Задание ▸ Определите, соответствуют ли тексту о завещании Поплавского утверждения (а), (б) и (в). Ответьте на каждое «да» или «нет» и приведите точную цитату из текста, которая это решает. (а) Автор рассуждения предлагает воспринимать завещание Поплавского как художественный текст. (б) Отец Поплавского читал стихи сына. (в) Комментарии на полях дневника задают направление, в котором следует расшифровывать записи.

Текст для разбора ▸
--- --- ---
Если расценивать этот текст как настоящее завещание, то Дина Шрайбман и отец поэта, к которым обращается Поплавский, предстают теми реальными читателями, которые находятся вне текста. Я полагаю, однако, что данный текст нужно воспринимать как текст художественный, являющийся симулякром завещания. Завещание, документ, обладающий перформативной силой, написано Поплавским так, как будто он сам не верит в то, что оно будет когда-нибудь прочитано и исполнено. Дина и Юлиан Поплавский выступают в нем в роли персонажей, тех эксплицитныхчитателей, которые фиксируются в тексте в виде обращения к ним эксплицитного автора. В то же время надо отметить, что в завещании подлежащие прочтению дневниковые записи подаются Поплавским как закодированное сообщение, которое необходимо дешифровать, декодировать. В данной перспективе Дина и отец расцениваются поэтом как идеальные реципиенты, способные понимать все авторские стратегии, все коннотации его сообщения. Другими словами, они выполняют функцию читателей имплицитных, которые необязательно идентичны читателям реальным; так, известно, что отец Поплавского, хотя и относился к занятиям сына с симпатией, «совсем не знал его стихов, никогда ни одной строчки не прочел» [186] . Можно сказать, что Поплавский сам создает своего читателя, причем авторские комментарии на полях дневника определяют вектор дешифровки и действуют, таким образом, в рамках текстовой стратегии, направленной на то, чтобы спровоцировать этого «сконструированного» читателя на создание того образа автора дневников, который выгоден этому автору. Иначе говоря, реальный автор Поплавский предлагает имплицитным читателям Дине и Юлиану некую модель чтения, в соответствии с которой реальными читателями Диной и Юлианом должен осуществляться реальный акт чтения текста [187] . Целью данной сложной операции является подмена внетекстовой инстанции реального автора внутритекстовой инстанцией автора имплицитного: Дина и Юлиан должны не думать в процессе чтения о Поплавском как о реальном авторе, а «реконструировать» его, следуя его же собственным указаниям, как некоего идеального отправителя сообщения [188] .
--- --- ---
Имеющиеся данные ▸

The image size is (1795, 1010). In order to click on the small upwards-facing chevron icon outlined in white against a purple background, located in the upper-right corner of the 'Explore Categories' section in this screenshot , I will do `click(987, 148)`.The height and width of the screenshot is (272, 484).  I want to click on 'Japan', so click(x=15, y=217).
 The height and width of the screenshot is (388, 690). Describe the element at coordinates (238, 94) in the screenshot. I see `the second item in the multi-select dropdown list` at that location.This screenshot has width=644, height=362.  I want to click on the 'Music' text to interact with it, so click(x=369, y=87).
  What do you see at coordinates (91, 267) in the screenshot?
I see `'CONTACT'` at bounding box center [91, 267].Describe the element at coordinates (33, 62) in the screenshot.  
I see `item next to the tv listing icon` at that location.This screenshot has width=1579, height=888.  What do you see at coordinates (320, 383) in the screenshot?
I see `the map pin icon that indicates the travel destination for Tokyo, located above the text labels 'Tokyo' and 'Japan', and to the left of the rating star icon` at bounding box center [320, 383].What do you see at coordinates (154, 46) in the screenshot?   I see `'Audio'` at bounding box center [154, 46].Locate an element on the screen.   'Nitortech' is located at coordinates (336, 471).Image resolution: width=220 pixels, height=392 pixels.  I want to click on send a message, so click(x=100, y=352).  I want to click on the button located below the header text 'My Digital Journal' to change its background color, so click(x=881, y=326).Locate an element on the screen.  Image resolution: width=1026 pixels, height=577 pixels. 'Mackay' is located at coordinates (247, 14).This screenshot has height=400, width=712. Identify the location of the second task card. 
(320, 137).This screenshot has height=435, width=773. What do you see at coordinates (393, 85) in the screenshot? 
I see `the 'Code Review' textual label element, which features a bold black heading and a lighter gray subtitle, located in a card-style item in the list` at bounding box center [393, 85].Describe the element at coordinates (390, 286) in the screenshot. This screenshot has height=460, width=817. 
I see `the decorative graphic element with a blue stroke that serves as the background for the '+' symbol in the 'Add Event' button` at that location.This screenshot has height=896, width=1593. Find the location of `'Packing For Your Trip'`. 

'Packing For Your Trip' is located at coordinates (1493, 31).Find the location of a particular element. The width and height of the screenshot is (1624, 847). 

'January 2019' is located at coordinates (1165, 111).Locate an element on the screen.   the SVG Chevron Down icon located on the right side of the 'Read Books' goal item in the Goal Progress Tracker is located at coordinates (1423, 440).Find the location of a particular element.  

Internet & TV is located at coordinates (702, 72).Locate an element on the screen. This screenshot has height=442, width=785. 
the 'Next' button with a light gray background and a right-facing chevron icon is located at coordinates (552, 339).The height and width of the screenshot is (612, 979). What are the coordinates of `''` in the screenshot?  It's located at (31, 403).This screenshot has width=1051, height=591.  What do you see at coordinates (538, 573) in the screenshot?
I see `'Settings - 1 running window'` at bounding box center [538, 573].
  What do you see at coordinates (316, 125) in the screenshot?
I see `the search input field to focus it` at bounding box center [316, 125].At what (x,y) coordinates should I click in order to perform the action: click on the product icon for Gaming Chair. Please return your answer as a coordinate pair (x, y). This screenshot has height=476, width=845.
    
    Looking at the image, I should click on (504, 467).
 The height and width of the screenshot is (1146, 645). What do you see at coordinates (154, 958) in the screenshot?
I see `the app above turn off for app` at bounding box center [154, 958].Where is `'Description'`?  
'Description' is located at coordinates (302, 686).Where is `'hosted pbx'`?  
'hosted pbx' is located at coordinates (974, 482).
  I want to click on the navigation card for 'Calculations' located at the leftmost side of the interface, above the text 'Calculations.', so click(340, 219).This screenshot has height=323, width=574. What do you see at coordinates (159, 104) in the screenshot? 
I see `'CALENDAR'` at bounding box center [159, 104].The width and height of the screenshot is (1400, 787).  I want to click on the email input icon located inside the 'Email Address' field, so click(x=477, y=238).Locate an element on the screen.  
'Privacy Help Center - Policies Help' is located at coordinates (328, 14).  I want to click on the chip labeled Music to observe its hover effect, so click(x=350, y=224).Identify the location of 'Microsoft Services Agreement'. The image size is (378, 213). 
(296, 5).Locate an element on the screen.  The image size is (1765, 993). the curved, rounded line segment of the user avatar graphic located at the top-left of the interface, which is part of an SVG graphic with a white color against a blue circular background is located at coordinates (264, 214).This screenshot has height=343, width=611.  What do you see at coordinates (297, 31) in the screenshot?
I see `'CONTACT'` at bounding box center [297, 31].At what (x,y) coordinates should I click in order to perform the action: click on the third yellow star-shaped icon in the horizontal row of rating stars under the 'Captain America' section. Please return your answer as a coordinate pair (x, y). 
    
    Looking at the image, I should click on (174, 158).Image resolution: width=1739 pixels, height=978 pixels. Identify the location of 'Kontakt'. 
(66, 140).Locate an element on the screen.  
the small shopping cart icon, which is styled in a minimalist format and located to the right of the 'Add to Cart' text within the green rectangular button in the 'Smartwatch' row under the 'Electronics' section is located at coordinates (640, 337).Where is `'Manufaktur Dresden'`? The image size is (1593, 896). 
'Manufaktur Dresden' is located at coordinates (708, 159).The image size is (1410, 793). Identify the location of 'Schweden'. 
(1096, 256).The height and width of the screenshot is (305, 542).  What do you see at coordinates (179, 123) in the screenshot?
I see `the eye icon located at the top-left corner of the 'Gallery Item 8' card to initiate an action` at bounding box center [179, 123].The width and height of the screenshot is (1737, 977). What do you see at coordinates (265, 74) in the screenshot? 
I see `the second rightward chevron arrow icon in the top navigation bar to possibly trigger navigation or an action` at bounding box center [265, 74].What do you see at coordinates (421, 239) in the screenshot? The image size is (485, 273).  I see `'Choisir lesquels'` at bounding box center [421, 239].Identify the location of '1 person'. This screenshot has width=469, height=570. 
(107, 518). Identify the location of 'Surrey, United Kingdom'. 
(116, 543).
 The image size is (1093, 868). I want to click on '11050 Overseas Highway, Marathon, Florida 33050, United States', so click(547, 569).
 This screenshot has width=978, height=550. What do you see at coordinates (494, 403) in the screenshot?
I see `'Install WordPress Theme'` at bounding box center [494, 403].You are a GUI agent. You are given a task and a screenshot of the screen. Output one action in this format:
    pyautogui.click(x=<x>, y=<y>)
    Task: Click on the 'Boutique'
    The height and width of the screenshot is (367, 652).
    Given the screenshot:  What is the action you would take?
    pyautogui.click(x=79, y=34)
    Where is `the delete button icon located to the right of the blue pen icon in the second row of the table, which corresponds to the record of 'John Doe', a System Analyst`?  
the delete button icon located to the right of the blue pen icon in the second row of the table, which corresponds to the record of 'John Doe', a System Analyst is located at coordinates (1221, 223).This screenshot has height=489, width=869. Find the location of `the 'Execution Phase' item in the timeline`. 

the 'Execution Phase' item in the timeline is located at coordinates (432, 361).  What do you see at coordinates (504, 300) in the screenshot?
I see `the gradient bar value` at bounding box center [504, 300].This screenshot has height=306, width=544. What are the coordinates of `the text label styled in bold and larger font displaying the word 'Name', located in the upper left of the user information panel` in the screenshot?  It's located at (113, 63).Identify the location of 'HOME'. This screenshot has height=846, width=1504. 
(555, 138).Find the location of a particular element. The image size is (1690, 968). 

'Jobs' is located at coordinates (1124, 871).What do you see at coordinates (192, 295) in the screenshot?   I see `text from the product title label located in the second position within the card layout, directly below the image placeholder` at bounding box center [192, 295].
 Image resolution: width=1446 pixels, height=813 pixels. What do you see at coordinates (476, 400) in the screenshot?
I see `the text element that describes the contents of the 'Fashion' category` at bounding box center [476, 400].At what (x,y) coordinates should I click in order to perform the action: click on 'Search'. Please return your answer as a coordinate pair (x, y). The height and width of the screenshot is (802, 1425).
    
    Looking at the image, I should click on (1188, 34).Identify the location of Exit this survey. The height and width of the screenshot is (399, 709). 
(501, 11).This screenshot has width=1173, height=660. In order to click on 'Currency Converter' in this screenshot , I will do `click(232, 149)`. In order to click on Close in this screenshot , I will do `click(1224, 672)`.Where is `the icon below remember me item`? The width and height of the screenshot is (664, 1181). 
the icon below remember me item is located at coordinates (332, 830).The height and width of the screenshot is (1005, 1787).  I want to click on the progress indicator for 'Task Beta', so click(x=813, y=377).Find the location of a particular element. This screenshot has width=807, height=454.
--- --- ---
Выполненное задание ▸
(а) Да: «данный текст нужно воспринимать как текст художественный, являющийся симулякром завещания».
(б) Нет: «совсем не знал его стихов, никогда ни одной строчки не прочел».
(в) Да: «авторские комментарии на полях дневника определяют вектор дешифровки».